## Exercise objective:
Scan the records beneath this line for the line holding "Return to top (66, 914)" and the line holding "[Toggle navigation menu] (373, 36)", then transcribe exactly those two and all lines between.

## Study material:

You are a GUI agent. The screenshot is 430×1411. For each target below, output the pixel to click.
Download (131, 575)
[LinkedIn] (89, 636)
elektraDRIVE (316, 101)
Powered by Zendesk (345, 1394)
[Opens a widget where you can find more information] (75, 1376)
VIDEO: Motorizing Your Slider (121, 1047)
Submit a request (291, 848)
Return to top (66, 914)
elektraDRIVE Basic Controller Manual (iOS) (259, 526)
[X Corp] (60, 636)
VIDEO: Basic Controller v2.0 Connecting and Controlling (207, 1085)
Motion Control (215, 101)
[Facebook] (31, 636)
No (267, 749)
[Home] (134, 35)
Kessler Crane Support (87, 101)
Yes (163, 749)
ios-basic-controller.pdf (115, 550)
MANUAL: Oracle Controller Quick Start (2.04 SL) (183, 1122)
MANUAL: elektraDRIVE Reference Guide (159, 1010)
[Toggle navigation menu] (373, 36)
--
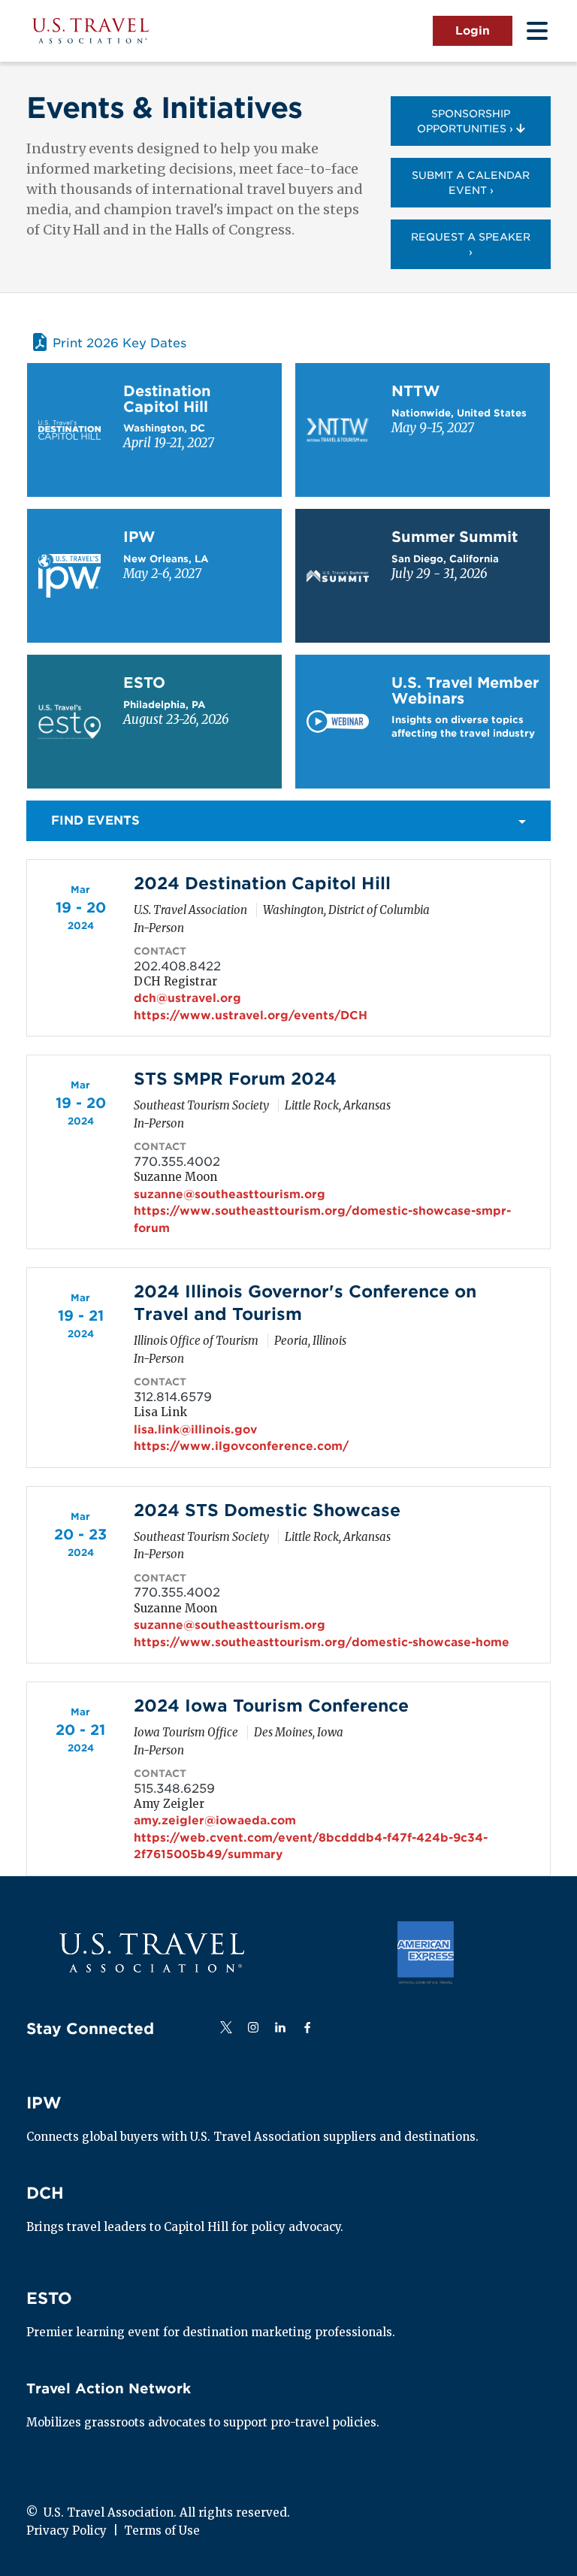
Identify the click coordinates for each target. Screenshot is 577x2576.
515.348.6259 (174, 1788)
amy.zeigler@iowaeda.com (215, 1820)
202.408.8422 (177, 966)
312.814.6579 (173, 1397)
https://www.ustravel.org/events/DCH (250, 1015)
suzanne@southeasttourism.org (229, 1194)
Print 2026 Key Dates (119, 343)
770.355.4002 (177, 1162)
...
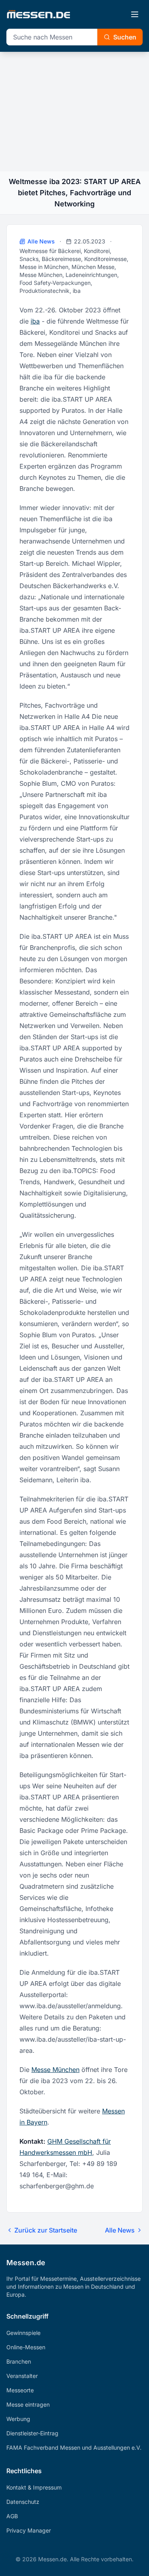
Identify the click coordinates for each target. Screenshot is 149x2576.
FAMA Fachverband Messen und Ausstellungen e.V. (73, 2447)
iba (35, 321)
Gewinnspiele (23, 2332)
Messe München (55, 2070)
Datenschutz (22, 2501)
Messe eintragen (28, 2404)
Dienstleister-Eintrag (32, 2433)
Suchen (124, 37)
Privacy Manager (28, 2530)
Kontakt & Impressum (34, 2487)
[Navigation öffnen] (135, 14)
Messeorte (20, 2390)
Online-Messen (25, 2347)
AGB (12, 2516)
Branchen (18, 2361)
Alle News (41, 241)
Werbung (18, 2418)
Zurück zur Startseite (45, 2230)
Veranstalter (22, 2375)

## Exercise output:
Return to top (66, 914)
elektraDRIVE Basic Controller Manual (iOS) (259, 526)
[X Corp] (60, 636)
VIDEO: Basic Controller v2.0 Connecting and Controlling (207, 1085)
Motion Control (215, 101)
[Facebook] (31, 636)
No (267, 749)
[Home] (134, 35)
Kessler Crane Support (87, 101)
Yes (163, 749)
ios-basic-controller.pdf (115, 550)
MANUAL: Oracle Controller Quick Start (2.04 SL) (183, 1122)
MANUAL: elektraDRIVE Reference Guide (159, 1010)
[Toggle navigation menu] (373, 36)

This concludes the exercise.